Berita mengenai kecelakaan Haidar tersebar, tidak hanya di kalangan murid, namun juga para guru. Di saat upacara, Bu Wati, sang kepala sekolah, berpidato mengenai rencananya yang bekerjasama dengan OSIS untuk menyumbangkan uang untuk biaya pengobatan Haidar.
Sudah seminggu setelah kecelakaan itu, dan katanya Haidar juga sudah dipindahkan ke RS Kabupaten Selatan, di ruang ICU. Bapaknya Melly menangani anak itu, dan bapaknya Wisnu, seorang perawat di bagian ruang ICU, juga bertanggung jawab untuk mengecek kondisi Haidar.
Namun, keluarga Harun tetap saja pesimis mengenai berita ini. Masalah finansial adalah sumber masalah terberat mereka, meskipun banyak sumbangan yang mereka dapatkan; mulai dari sekolahnya, sekolah para anak geng motor lain, bahkan sampai dari Om Memet dan para pekerja bengkel.
“Hampir aja kami mau jual televisi dan perabotan lainnya,” Om Harun menghela nafas. Badannya tidak mau dia sandarkan di kursi rotan, sebaliknya hanya membungkuk sepanjang waktu, sambil mengusap-ngusap sela-sela jari.
“Biaya yang kami terima…” Hasan, duduk di sebelah Om Harun dengan kursi rotannya juga, mengamati kertas di tangan. “Cuma mampu nutupi biaya penginapan di ICU. Itu juga entah kapan anak itu siuman. Padahal UAS tinggal sebulan lagi.” Dia berdecak, “Bapak juga udah jual cincin pernikahan.”

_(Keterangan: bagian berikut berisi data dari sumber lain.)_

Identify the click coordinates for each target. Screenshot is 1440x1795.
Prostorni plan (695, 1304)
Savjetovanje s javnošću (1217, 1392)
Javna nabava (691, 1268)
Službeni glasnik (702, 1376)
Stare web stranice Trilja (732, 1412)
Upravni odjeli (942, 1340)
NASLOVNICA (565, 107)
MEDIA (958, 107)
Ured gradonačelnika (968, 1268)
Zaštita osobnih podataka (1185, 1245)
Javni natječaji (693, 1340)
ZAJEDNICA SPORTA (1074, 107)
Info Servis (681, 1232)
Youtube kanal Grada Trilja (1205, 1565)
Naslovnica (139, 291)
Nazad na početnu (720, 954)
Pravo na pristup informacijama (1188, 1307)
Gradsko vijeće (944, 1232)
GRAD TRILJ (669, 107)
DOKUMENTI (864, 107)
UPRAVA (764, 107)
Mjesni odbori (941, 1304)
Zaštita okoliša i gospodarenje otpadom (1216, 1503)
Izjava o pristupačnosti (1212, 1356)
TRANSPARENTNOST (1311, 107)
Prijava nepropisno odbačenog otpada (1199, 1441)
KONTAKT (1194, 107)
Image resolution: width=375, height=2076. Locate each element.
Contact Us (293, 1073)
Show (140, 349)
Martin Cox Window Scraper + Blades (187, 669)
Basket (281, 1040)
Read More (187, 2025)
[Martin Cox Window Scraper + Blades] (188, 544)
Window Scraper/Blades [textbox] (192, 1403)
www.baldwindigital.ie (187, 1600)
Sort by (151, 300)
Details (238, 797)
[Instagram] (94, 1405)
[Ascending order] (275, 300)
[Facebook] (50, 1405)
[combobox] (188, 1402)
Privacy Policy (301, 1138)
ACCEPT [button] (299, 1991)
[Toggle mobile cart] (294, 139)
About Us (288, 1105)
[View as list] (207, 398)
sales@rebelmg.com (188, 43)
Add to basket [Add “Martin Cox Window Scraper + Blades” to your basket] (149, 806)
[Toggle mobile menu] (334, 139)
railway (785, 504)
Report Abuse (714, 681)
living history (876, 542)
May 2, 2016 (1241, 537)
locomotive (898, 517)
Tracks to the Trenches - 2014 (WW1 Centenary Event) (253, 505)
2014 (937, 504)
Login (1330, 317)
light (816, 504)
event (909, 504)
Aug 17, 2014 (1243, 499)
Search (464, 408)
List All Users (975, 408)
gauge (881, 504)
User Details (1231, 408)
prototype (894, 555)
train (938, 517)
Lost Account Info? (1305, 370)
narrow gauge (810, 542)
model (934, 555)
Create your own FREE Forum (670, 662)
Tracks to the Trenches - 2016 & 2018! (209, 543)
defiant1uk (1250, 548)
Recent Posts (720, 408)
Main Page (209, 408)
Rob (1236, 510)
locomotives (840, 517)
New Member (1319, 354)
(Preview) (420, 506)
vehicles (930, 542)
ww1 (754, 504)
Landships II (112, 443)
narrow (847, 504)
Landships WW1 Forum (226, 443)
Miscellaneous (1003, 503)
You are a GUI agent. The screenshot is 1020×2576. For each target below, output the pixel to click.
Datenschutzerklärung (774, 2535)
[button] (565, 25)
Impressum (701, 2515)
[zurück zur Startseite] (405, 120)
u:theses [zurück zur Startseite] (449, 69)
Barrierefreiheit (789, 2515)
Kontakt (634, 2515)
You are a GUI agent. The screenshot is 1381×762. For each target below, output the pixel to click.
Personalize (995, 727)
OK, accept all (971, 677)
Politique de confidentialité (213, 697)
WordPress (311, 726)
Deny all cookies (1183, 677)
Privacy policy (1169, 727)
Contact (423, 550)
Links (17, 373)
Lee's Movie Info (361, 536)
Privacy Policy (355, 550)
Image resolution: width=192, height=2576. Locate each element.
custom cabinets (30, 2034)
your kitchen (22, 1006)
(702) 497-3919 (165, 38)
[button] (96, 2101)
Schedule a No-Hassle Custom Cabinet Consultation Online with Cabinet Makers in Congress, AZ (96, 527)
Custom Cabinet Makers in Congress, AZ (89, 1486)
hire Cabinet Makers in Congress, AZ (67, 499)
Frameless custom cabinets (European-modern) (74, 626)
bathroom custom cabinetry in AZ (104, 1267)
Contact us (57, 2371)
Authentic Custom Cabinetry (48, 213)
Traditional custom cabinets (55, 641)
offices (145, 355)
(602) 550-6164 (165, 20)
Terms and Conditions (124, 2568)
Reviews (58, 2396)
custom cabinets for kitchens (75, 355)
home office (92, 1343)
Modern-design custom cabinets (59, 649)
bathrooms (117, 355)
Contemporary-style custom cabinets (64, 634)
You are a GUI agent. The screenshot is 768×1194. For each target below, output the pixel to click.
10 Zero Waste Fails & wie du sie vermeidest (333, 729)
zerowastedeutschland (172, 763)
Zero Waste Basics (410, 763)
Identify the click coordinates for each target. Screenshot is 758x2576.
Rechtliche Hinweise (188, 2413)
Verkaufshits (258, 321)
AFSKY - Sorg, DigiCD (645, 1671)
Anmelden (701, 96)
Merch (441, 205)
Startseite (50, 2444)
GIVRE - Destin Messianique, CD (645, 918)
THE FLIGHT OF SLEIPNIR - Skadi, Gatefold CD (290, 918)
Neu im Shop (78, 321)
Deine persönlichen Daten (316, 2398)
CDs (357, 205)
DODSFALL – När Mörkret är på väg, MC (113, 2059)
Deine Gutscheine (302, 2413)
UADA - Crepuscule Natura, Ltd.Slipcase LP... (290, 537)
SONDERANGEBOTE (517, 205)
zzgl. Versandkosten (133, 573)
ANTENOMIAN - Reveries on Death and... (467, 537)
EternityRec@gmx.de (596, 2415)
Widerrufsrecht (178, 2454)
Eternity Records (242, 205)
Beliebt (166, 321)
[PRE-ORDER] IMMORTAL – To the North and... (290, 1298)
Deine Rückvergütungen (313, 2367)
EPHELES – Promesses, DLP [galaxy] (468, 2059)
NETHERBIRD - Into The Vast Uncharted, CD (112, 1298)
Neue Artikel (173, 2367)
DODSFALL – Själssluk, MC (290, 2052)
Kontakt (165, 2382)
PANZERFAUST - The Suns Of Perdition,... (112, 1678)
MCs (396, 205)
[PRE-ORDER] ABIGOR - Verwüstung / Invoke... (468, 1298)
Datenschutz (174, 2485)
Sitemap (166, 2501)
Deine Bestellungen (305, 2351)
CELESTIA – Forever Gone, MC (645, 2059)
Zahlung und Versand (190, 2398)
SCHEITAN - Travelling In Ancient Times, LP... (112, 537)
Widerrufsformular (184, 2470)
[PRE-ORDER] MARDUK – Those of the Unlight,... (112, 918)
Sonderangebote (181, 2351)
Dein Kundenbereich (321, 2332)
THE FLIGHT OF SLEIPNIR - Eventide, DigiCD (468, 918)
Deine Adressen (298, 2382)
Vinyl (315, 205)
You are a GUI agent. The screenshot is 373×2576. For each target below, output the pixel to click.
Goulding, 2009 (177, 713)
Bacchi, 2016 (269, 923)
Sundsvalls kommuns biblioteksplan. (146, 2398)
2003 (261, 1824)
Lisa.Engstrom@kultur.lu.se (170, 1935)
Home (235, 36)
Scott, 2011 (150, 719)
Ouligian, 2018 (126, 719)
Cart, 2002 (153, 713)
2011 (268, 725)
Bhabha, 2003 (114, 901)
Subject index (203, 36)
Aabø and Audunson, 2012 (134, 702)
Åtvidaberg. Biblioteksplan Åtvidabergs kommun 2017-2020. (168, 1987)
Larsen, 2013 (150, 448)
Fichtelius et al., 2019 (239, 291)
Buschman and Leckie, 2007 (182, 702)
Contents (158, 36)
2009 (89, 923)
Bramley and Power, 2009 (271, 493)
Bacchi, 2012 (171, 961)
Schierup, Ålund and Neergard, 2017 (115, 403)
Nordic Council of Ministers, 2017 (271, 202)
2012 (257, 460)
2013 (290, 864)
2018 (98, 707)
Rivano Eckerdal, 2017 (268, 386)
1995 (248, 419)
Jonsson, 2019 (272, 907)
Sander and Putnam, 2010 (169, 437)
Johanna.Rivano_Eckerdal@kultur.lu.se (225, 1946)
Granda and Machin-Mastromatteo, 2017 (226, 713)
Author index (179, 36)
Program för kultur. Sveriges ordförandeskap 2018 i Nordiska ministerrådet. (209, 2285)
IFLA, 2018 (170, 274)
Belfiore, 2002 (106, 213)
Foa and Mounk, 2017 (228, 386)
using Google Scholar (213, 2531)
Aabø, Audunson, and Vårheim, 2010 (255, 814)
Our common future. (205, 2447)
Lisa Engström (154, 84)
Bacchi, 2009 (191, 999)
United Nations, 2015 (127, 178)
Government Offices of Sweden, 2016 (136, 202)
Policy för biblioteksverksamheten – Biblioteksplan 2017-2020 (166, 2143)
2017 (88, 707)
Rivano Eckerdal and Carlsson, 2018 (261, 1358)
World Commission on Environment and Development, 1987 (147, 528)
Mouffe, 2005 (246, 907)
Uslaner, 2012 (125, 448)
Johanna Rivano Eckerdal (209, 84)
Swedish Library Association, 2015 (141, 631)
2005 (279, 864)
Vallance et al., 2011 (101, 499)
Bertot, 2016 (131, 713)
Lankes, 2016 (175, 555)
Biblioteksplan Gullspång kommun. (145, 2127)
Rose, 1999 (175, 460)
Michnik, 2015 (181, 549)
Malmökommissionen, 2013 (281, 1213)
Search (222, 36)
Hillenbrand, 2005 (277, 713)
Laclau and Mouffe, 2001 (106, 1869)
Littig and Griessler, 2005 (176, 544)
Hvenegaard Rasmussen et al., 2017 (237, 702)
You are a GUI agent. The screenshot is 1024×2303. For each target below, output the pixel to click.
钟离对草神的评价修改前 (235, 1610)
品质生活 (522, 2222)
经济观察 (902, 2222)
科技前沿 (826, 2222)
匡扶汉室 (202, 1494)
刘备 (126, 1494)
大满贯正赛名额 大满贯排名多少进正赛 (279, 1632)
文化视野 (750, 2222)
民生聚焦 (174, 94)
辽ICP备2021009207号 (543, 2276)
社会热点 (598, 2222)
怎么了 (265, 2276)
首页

Chelsea yang duduk di antara orangtuanya di atas sofa menatap kedua pria itu. Om Harun tetap terlihat tenang meskipun rautnya menyimpan kesedihan, sedangkan wajah Hasan memerah sepanjang waktu, menatap kertas yang dia tulis mengenai biaya pengobatan. Putra ada benarnya, Haidar adalah anak tertenang meskipun kalau marah dia harus berteriak di atas bukit terlebih dahulu. Di antara adiknya yang suaranya mungkin sampai seratus desibel, dan kakaknya yang sering sekali mengumpat, Haidar adalah anak yang paling tenang di antara mereka berdua. Seperti bapaknya.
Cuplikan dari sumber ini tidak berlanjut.